Let's drive a Roomba via a web interface (shown here, running in Chrome on a laptop and a smartphone):

Using the webpage is simple. Just hold down any of the buttons to move or spin the roomba in that direction. You can also rotate the orientation of the webpage in order to match it to the current orientation of the roomba, using the top two buttons.

When you first open the webpage, the server has not yet tried to communicate with the roomba over the roomba's serial port. Plugging a USB-to-serialport adapter into the server will expose the roomba on either of two serial interfaces, so try clicking /dev/ttyUSB0 first, and if that doesnt work (or if the USB cable accidentally gets disconnected from the Roomba while driving), try the other one.
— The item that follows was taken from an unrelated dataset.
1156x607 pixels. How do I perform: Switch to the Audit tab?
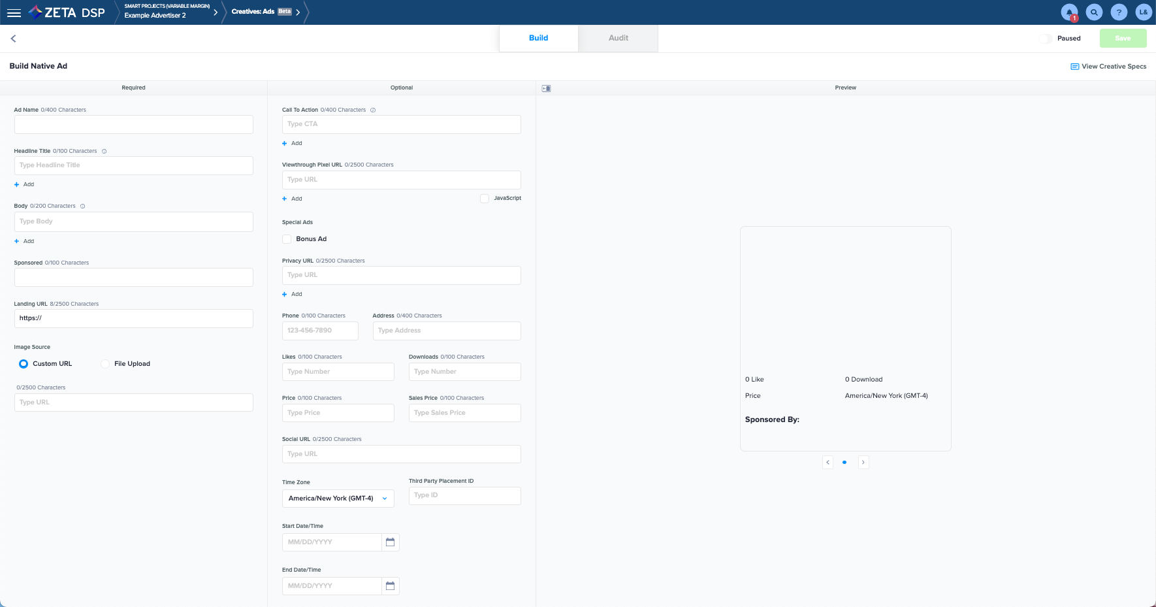(618, 38)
In case neither works, try navigating to http://roomba:9876/debug in your browser, and looking for *USB0 or *USB1 in the list (where roomba is the IP address of the server, e.g., localhost if you are SSH'd in) - if you don't see any *USB* entries, check the physical connections.
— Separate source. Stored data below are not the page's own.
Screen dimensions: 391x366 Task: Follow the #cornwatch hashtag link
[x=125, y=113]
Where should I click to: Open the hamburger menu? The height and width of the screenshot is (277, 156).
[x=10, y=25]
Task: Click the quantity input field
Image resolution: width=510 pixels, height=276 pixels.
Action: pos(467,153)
To dissuade your lab partner's natural inclination to try driving your laptop into traffic or down a stairwell, it is suggested to connect your laptop to the Roomba's serialport wirelessly, using XBees: as a result, the full chain of control is:

curl interface

In additon to using the buttons on the webpage, you can drive the roomba around programatically. curl is a commandline program that, by default, takes a URL and issues a GET request to a webserver. The webserver controlling the roomba offers several commands for driving. stop is the most important command for halting runaway roombas. The other commands, forward, back, cw (clockwise), and ccw (counterclockwise) will each instruct the roomba to begin moving or rotating in that direction until stop is later received by the webserver. In summary, here are the available driving commands:

$ curl http://roomba:9876/stop
$ curl http://roomba:9876/forward #e.g., the roomba drives forward until it receives a 'stop'
$ curl http://roomba:9876/back
$ curl http://roomba:9876/cw
$ curl http://roomba:9876/ccw

So the following shell command would rotate the roomba clockwise for 10 seconds (instead of sleep try usleep to rotate for a given number of microseconds):

$ curl http://roomba:9876/cw && sleep 10 && curl http://roomba:9876/stop

Development notes

For completing your lab, the server and javascript has already been compiled and the server has been started by the course staff, so these instructions can be ignored. If you would like to modify the server, for instance, to modify the rate of rotation, please read further. The webserver and the frontend interface (for your browser) are both written in Haskell, implying that some Haskell source code has been transcompiled into executable Javascript for the browser. Thanks to the Haskell community's efforts, this process is quite simple (approximately two shell commands). Details below! Alternatively, there are some other projects such as pycreate for Python folks and create-oi for JS folks. Don't have access to an iRobot create roomba? Check this arduino project out for an alternative! And lastly, and perhaps most importantly, here's the very useful description of the serial interface from iRobot.

Prerequisites

These are quickstart instructions to build both the server and the frontend. (If you only want to build the server, then you only need to install stack.) These two tools, stack and nvm, are "fully sandboxed" - they only scribble inside their respective directories in your $HOME directory, and won't touch anything else on your system. To elaborate, they sandbox entire language ecosystems - stack sandboxes the Haskell language, its dependencies, and your compiled code, and nvm similarly sandboxes the NodeJS language, runtime, etc.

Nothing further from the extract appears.